→ WRITTEN REQUEST
Copy every line of the material below word for word, leaving out the pictures.

→ DATA SHOWN
+ + + + +
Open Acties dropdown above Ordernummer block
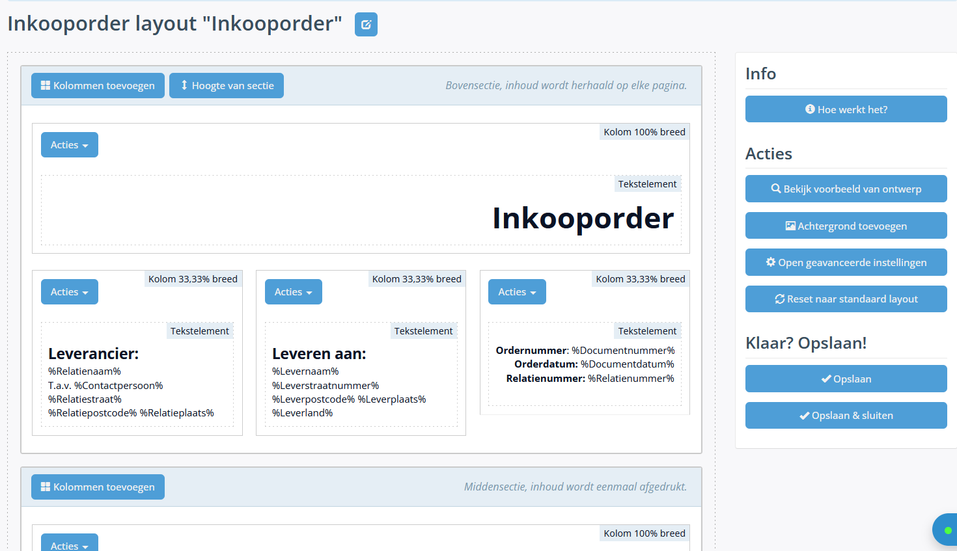[517, 292]
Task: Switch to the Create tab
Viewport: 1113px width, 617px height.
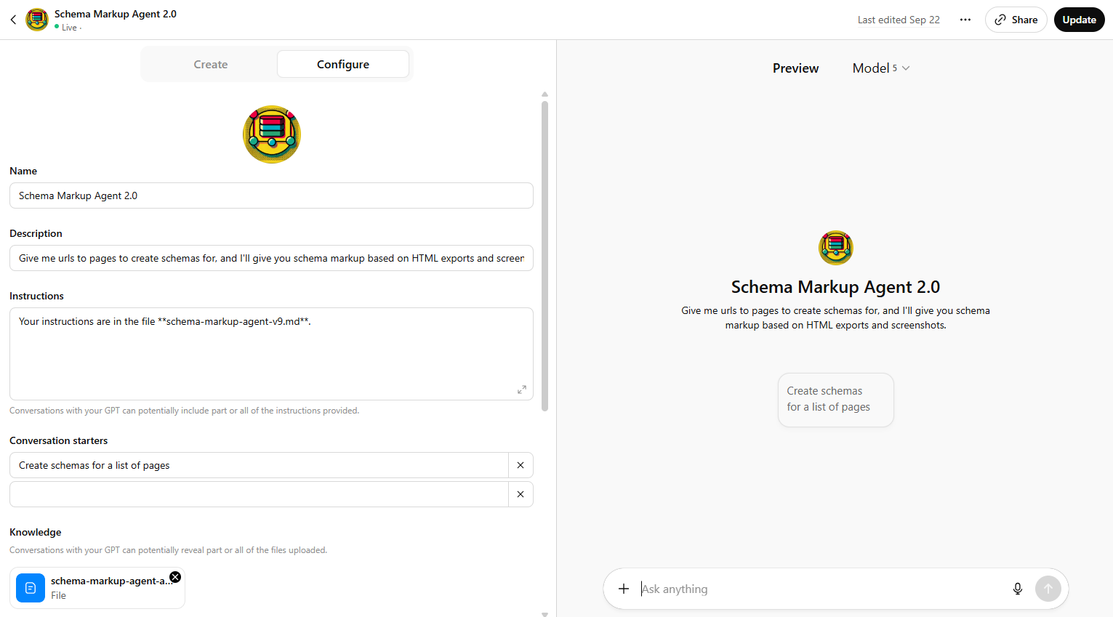Action: point(210,64)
+ + + + +
→ ANSWER BELOW
Open Acties dropdown above Ordernummer block
[517, 292]
Task: Switch to the Create tab
Viewport: 1113px width, 617px height.
Action: point(210,64)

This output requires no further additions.